A maioria destas crises desaparecem espontaneamente ou após algumas manobras, como beber água gelada ou suspender voluntariamente a respiração, em inspiração profunda, não sendo necessária uma avaliação médica a não ser que se tornem frequentemente recorrentes ou persistentes.
É possível prevenir os soluços episódicos evitando as situações desencadeantes atrás descritas. Descobrir qual é o gatilho mais comum para cada pessoa e eliminá-lo, vai evitar crises ou atenuá-las de forma sustentada. Às vezes, pequenas mudanças nos hábitos, como comer mais calmamente, evitar determinados alimentos ou bebidas ou diminuir o stress, são suficientes para diminuir a frequência com que surgem este tipo de soluços, ou mesmo eliminá-los.
Num reduzidíssimo número de casos os soluços episódicos podem persistir, podendo prolongar-se por várias horas.
Se se prolongam por mais de 48 horas, o que é raro, são designados de soluços persistentes tornando-se muito incomodativos e angustiantes para os doentes, e um problema clínico, frequentemente de difícil controlo.
Se os soluços persistirem para além de um mês, o que é raríssimo, designam-se de soluços incoercíveis ou intratáveis, e são profundamente debilitantes.
Quer o soluço persistente quer o incoercível são habitualmente causados por doenças focais ou generalizadas, e implicam ser sempre avaliados exaustivamente por um médico.
Trata-se de uma condição grave?
A gravidade de cada situação depende da doença causal subjacente que deve ser sempre investigada e tratada, condição para a supressão permanente dos mesmos. Para além da doença causal mais ou menos sintomática, a persistência dos soluços causa, por si só, um profundo transtorno ao doente.
As situações clínicas que mais frequentes que podem desencadear soluços persistentes ou incoercíveis estão relacionadas com:
- Irritação dos nervos do diafragma (vago e frénico) por: Distensão do estômago ou do esófago; Úlceras do estômago ou duodeno; Refluxo gastroesofágico; Obstrução intestinal; Tumores ou metástases na região do pescoço, tórax ou abdómen; Infeções intra-abdominais; Pancreatite; Colecistite; Faringite ou amigdalite; Irritações do tímpano ou objetos estranhos no canal auditivo externo; Pneumonia; Pericardite (inflamação do pericárdio, membrana que envolve o coração).

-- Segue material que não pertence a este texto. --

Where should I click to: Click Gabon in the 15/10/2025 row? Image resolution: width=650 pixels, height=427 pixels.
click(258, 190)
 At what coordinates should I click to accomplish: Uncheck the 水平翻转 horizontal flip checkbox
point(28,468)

- Doenças do sistema nervoso central, como: Traumatismos cranianos; AVC; Esclerose múltipla; Meningite; Tumores cerebrais.
- Alterações metabólicas: Diabetes mal controlados; Insuficiência renal crônica; Alterações nos níveis sanguíneos de potássio, sódio ou cálcio; Alcoolismo crónico.

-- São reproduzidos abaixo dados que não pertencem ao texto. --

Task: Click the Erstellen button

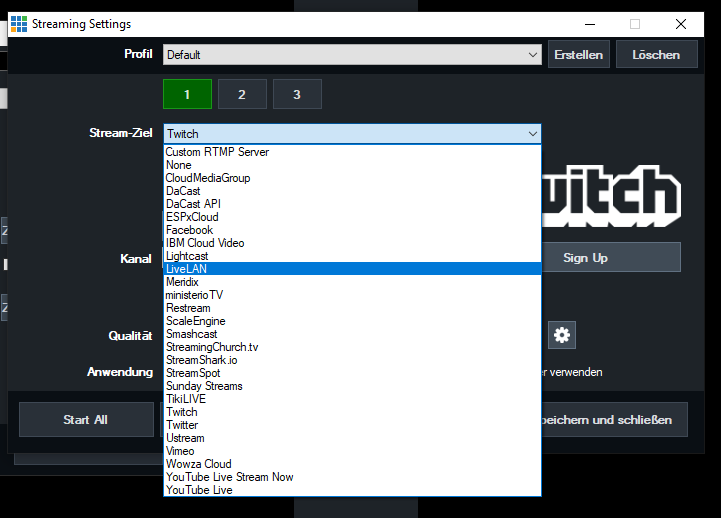Action: (579, 55)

- Toma de alguns medicamentos (surge em muito pequena percentagem de casos): Alguns anestésicos; Ansiolíticos da classe das benzodiazepinas; Corticoides; Levodopa; Nicotina; Alfametildopa; alguns medicamentos de Quimioterapia.
Qual é a cura para esta condição?
Como já atrás dito, os soluços episódicos ou breves são autolimitados e frequentemente cedem às medidas preventivas enunciadas.
Os soluços persistentes ou os intratáveis devem ser investigados na procura da sua origem causal, muitas vezes em internamento, tratando-a o mais precocemente possível. Há vários medicamentos que podem ajudar no controlo destes soluços, a ser sempre prescritos e orientados pelo médico.